**EXERCISE INSTRUCTIONS**
The output consists only of the lines from the one with "This screenshot has width=1040, height=780." through the end of the records, each printed exactly, and contains no pictures.

**INPUT DATA**
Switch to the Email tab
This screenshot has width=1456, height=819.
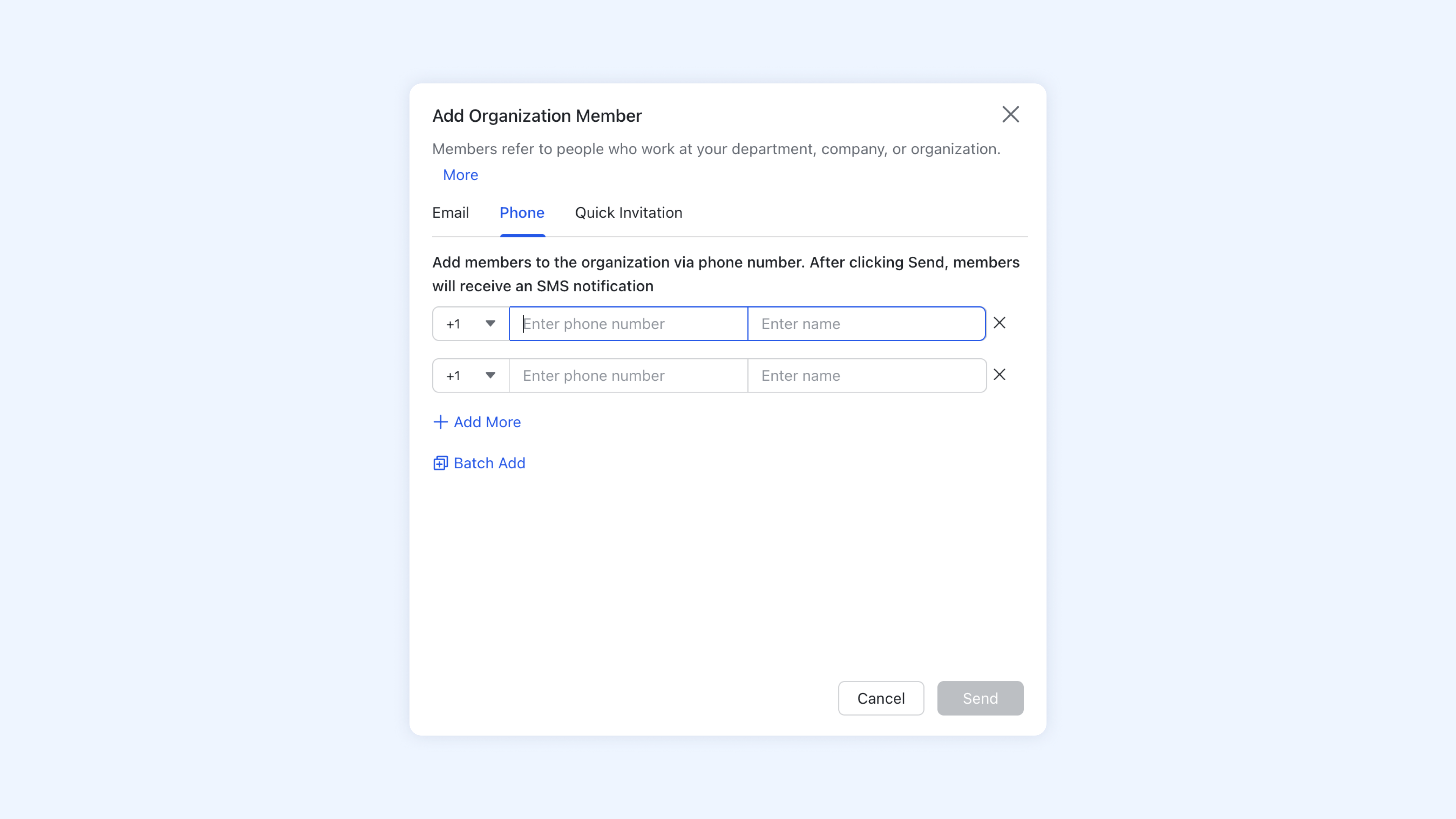(450, 212)
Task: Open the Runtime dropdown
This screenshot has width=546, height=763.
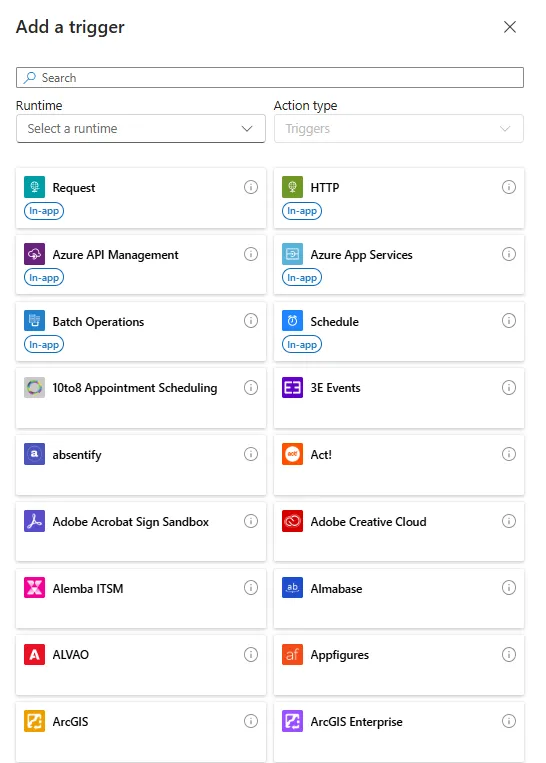Action: [x=141, y=128]
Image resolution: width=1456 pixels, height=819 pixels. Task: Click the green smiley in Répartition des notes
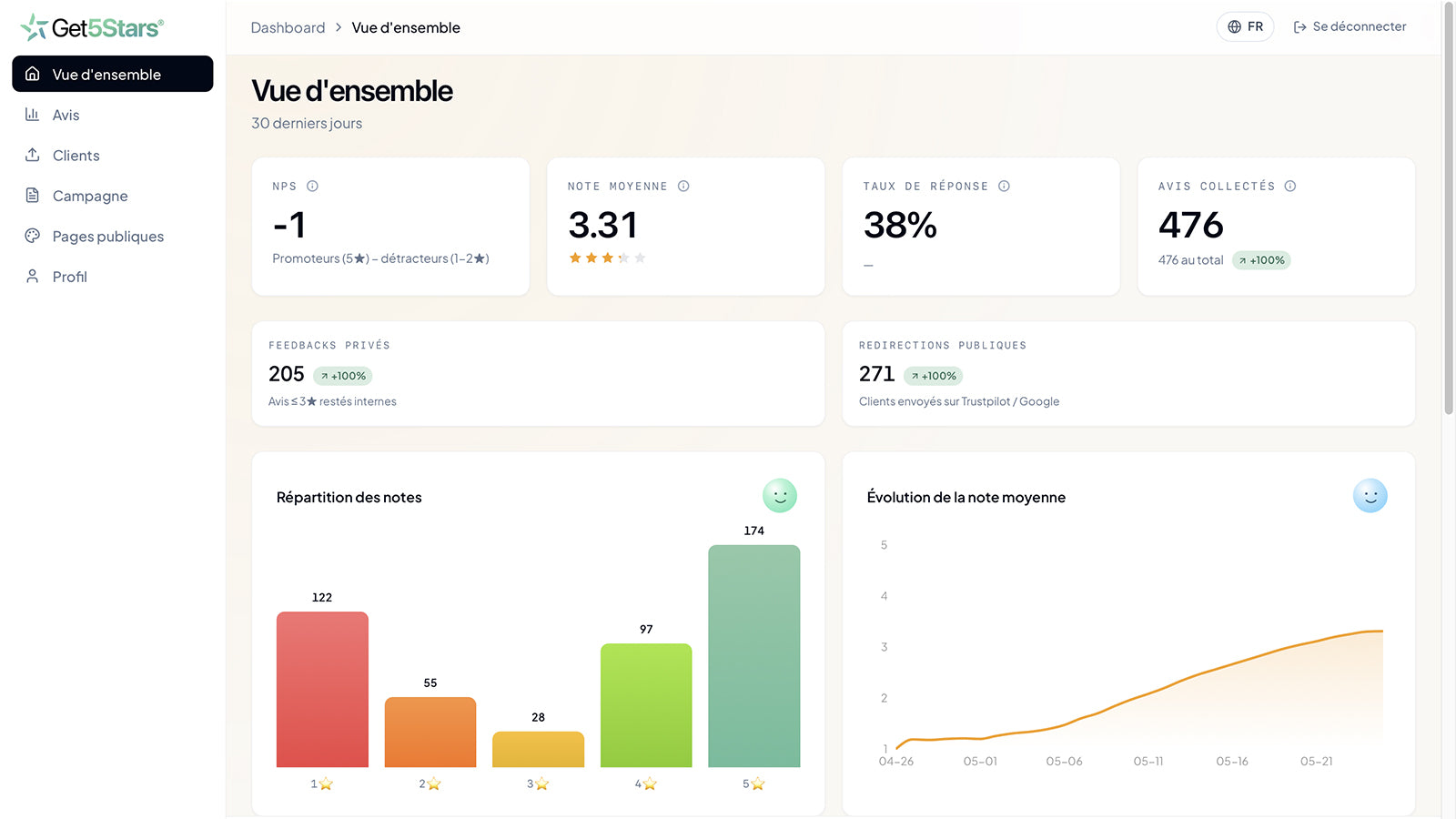tap(779, 496)
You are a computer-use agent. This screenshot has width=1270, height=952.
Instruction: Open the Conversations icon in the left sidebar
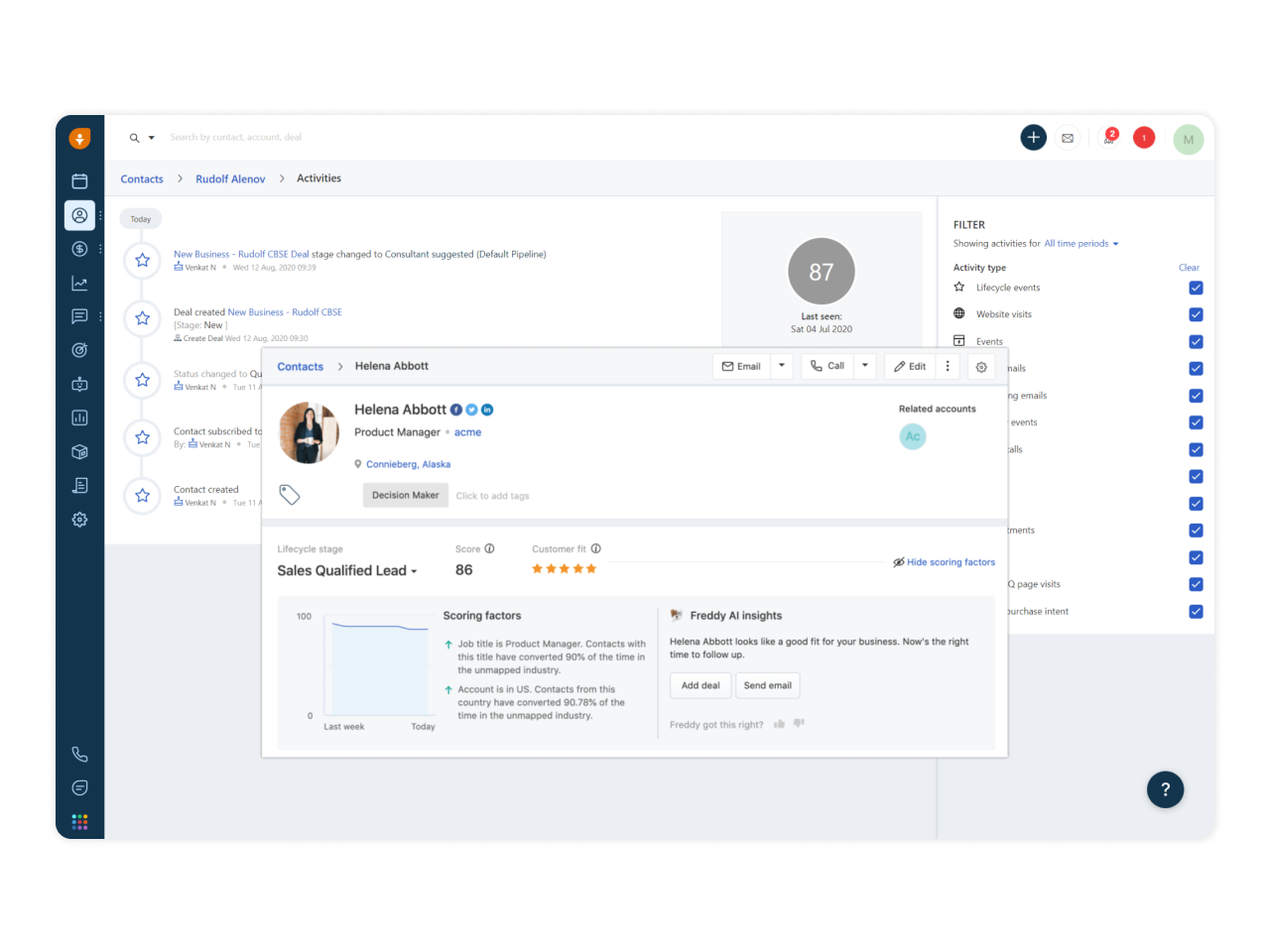tap(79, 315)
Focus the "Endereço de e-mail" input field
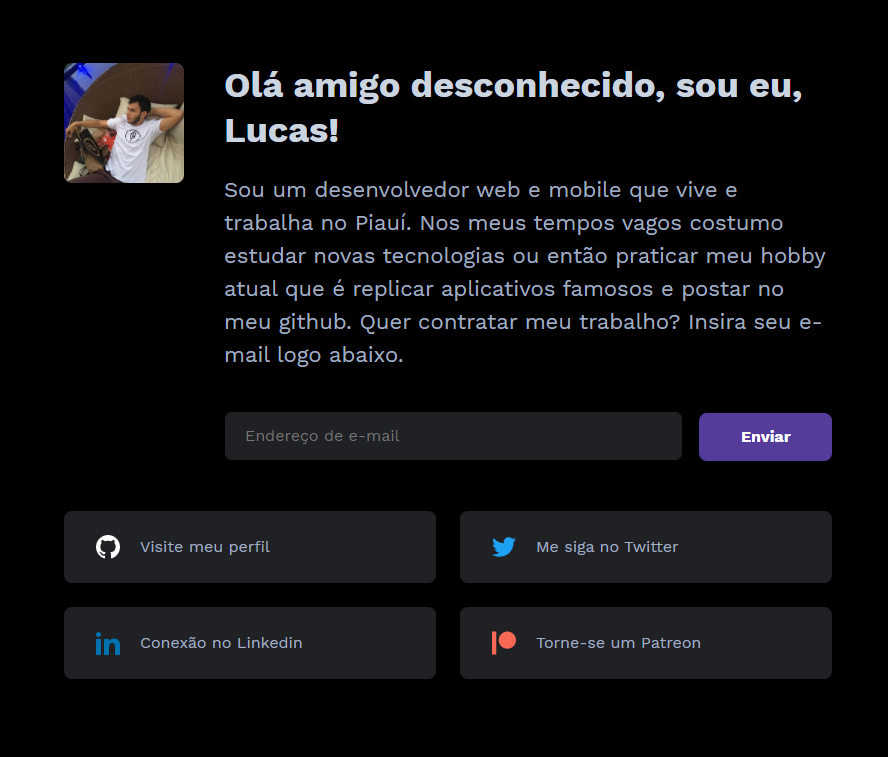The height and width of the screenshot is (757, 888). click(453, 436)
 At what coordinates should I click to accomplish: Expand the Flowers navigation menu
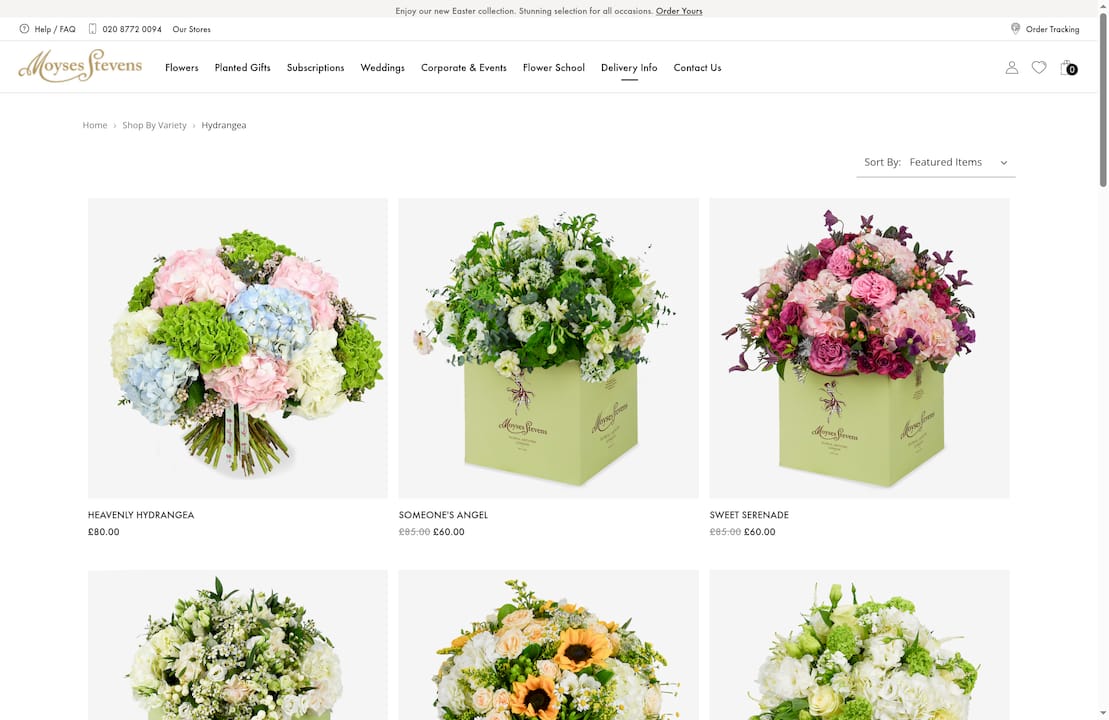tap(181, 67)
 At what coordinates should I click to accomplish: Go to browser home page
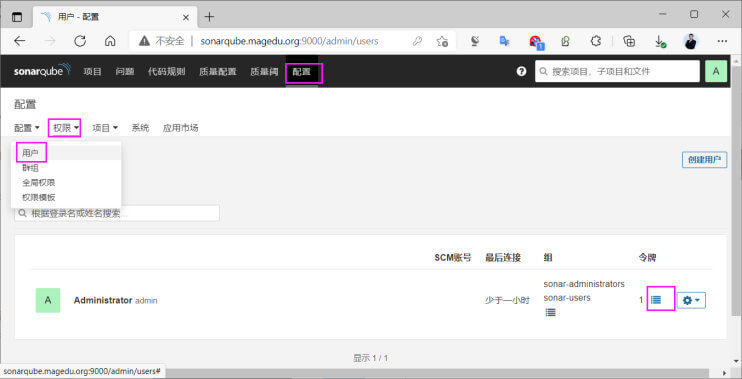(x=110, y=41)
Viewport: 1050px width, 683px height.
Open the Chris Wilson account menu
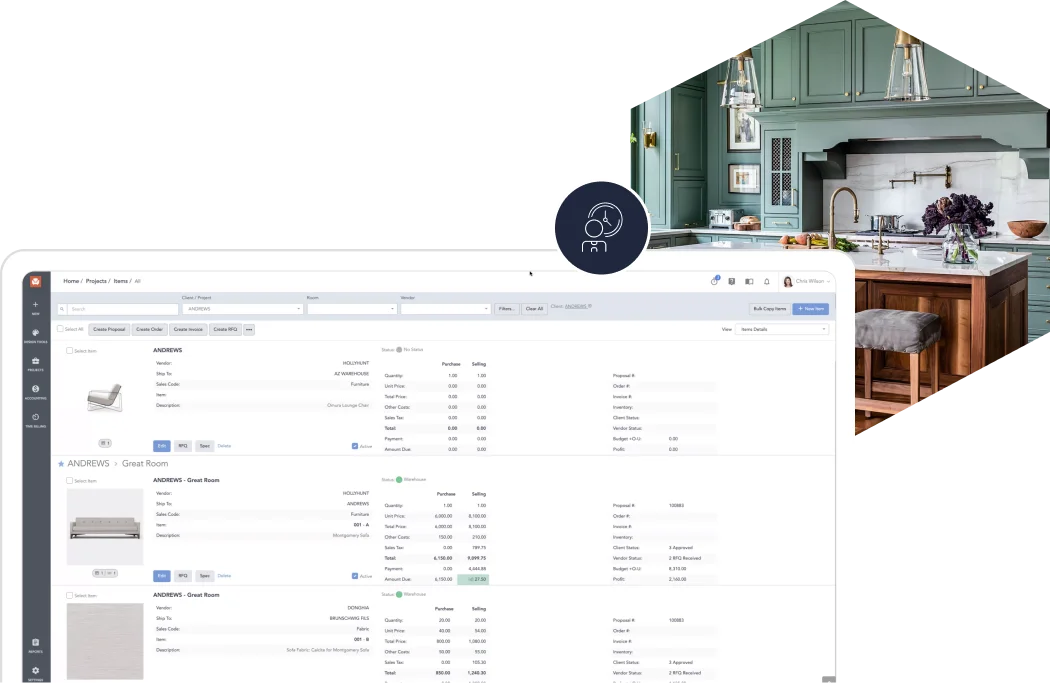pyautogui.click(x=808, y=281)
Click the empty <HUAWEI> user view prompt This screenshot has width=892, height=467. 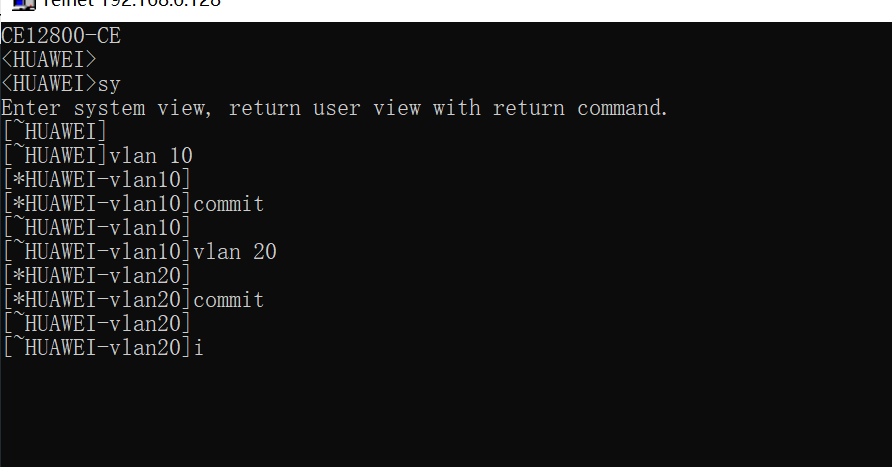pyautogui.click(x=49, y=60)
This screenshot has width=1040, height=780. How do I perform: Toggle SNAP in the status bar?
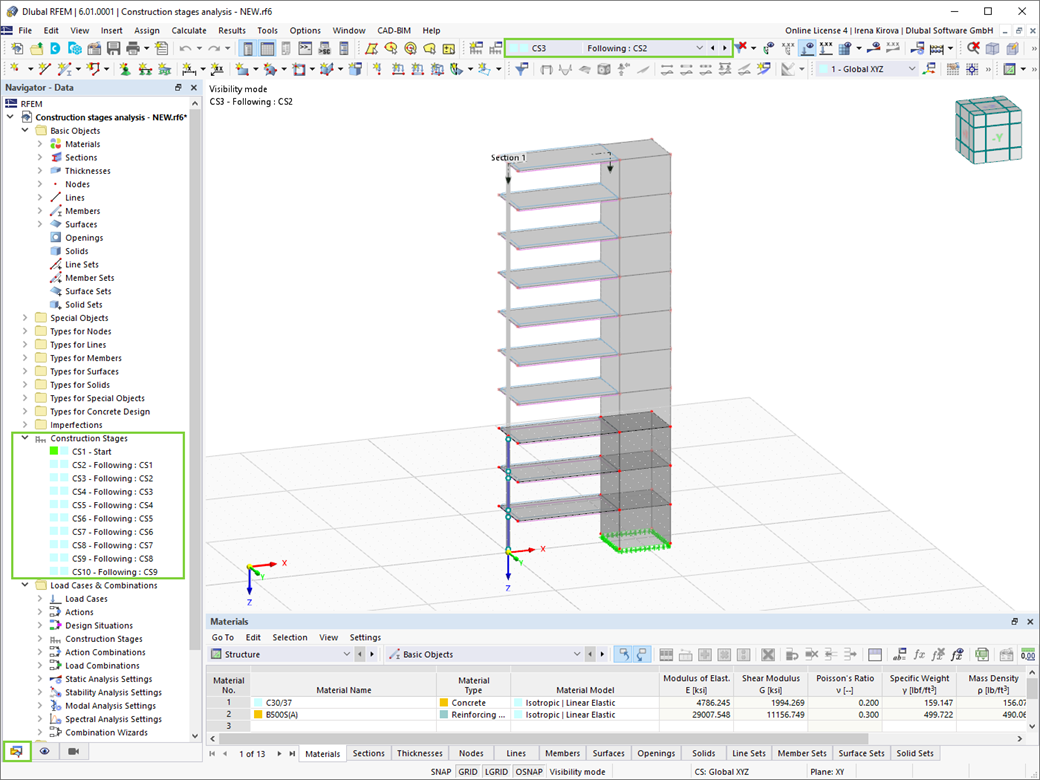[441, 771]
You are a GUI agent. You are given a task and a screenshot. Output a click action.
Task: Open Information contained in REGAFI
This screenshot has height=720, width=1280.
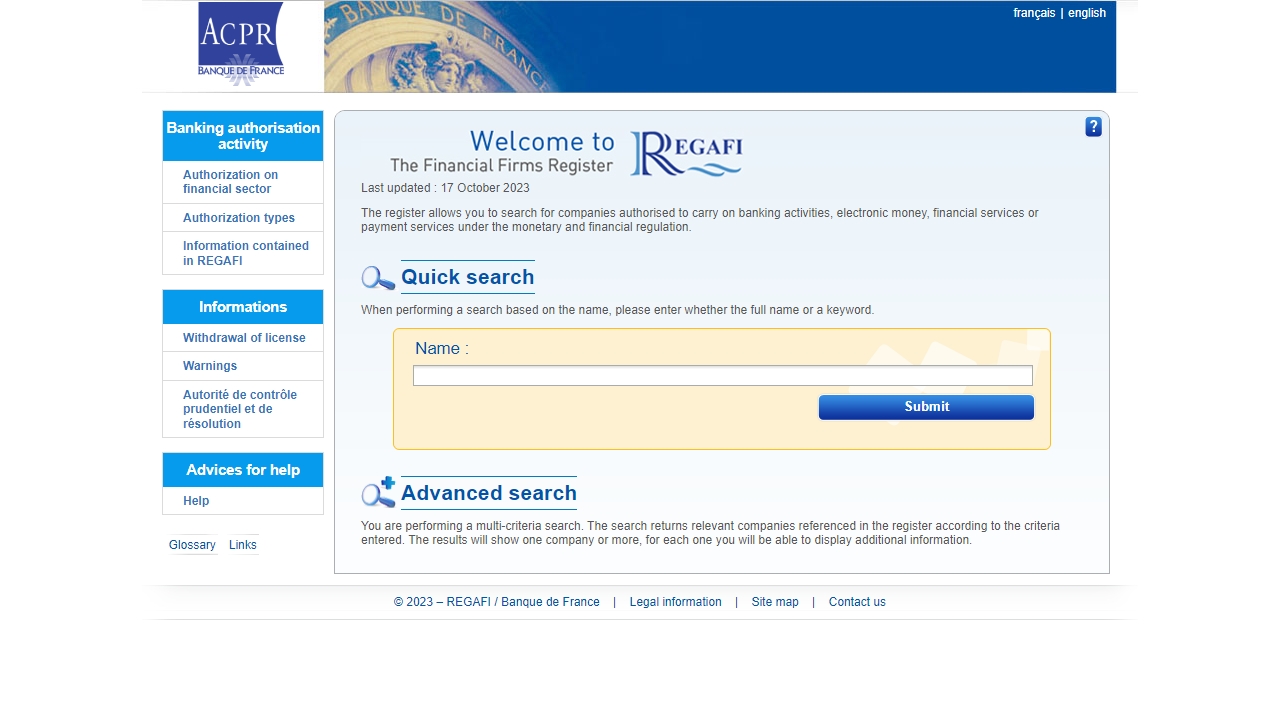[245, 253]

**TASK SOLUTION**
This screenshot has width=1040, height=780. How do I perform: Toggle SNAP in the status bar?
[441, 771]
You are a GUI agent. You are given a task and a screenshot. Output a click action.
Task: Open Information contained in REGAFI
This screenshot has height=720, width=1280.
[245, 253]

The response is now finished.